_To do_
Quote all of the data that follows exactly as written, skipping the images.

(Saved entries)
'''

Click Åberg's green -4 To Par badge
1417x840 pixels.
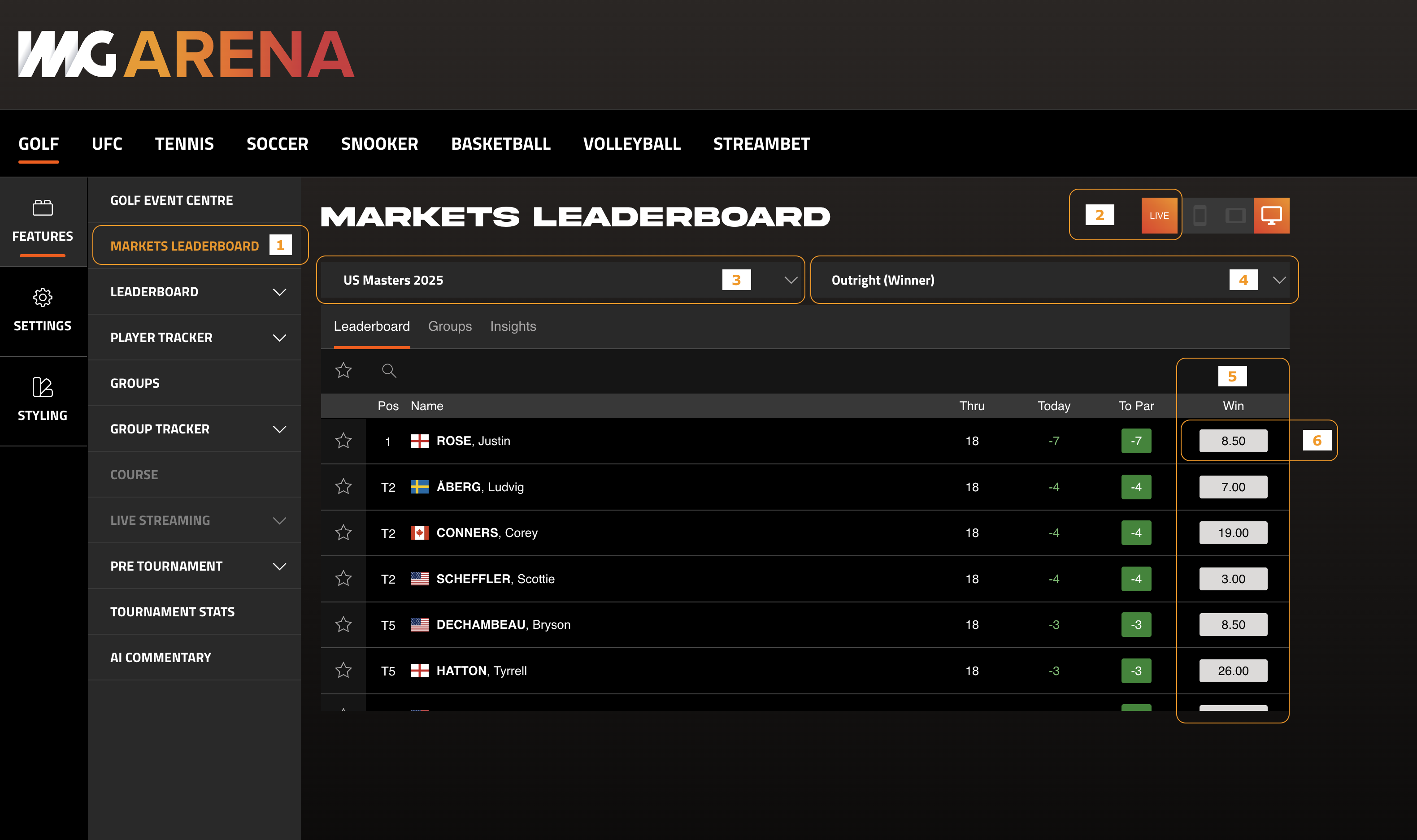(x=1136, y=487)
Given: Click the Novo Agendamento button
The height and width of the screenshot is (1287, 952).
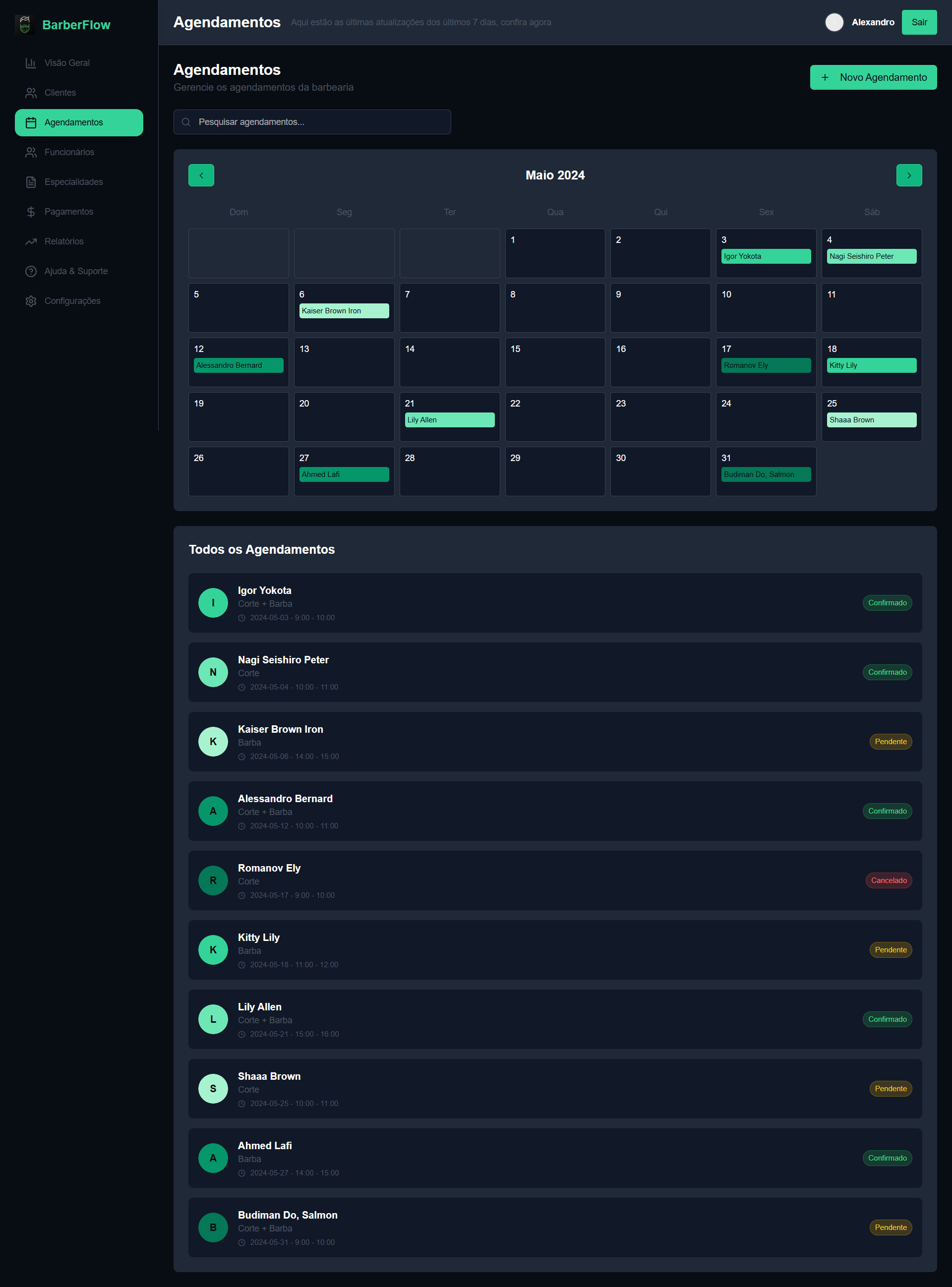Looking at the screenshot, I should pos(873,77).
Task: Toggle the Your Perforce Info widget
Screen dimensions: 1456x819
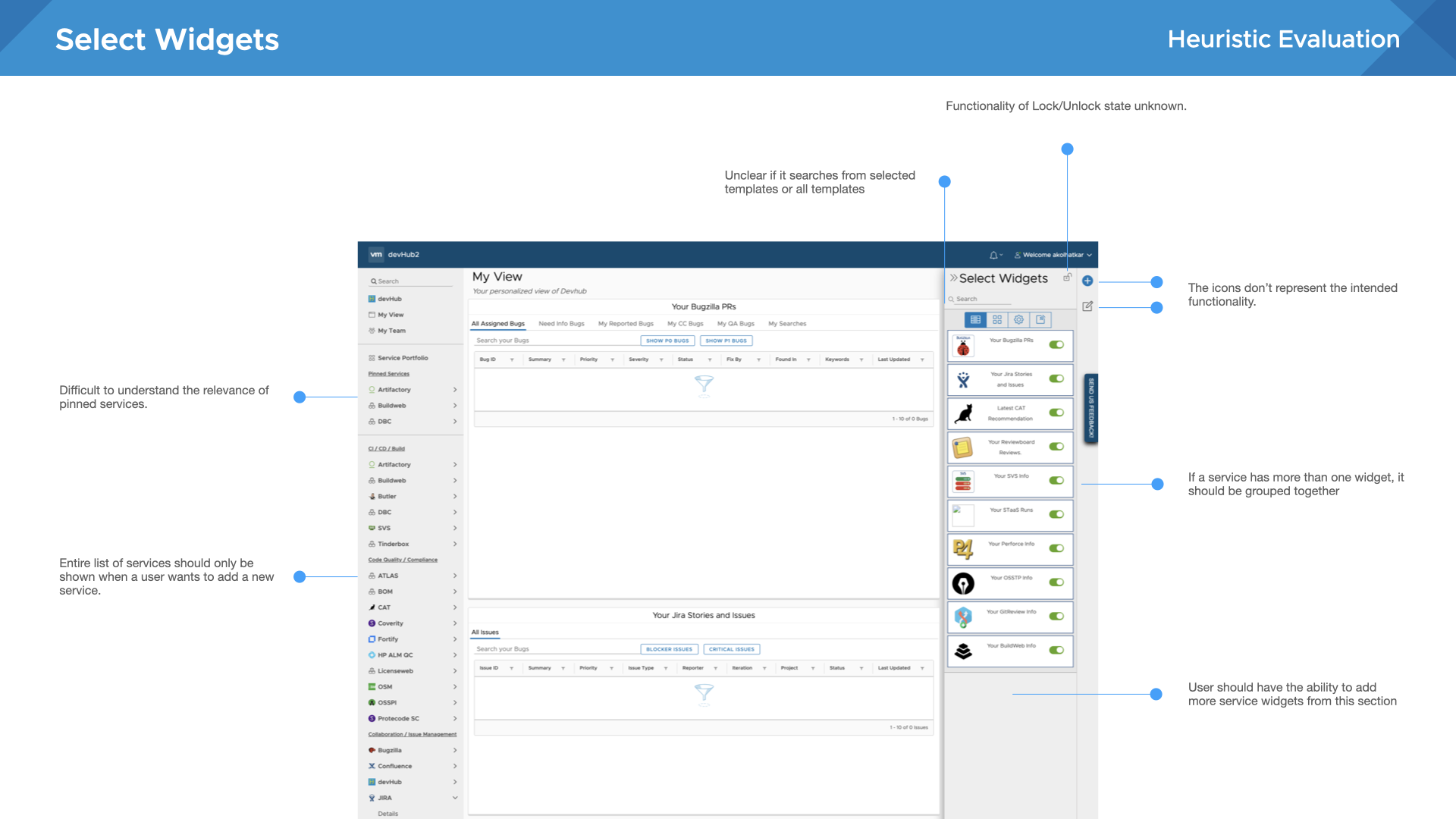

'''

_Written solution_
Click Åberg's green -4 To Par badge
1417x840 pixels.
(x=1136, y=487)
Given: Click the Novo Agendamento button
The height and width of the screenshot is (1287, 952).
Looking at the screenshot, I should pos(873,77).
Task: Toggle the Your Perforce Info widget
Screen dimensions: 1456x819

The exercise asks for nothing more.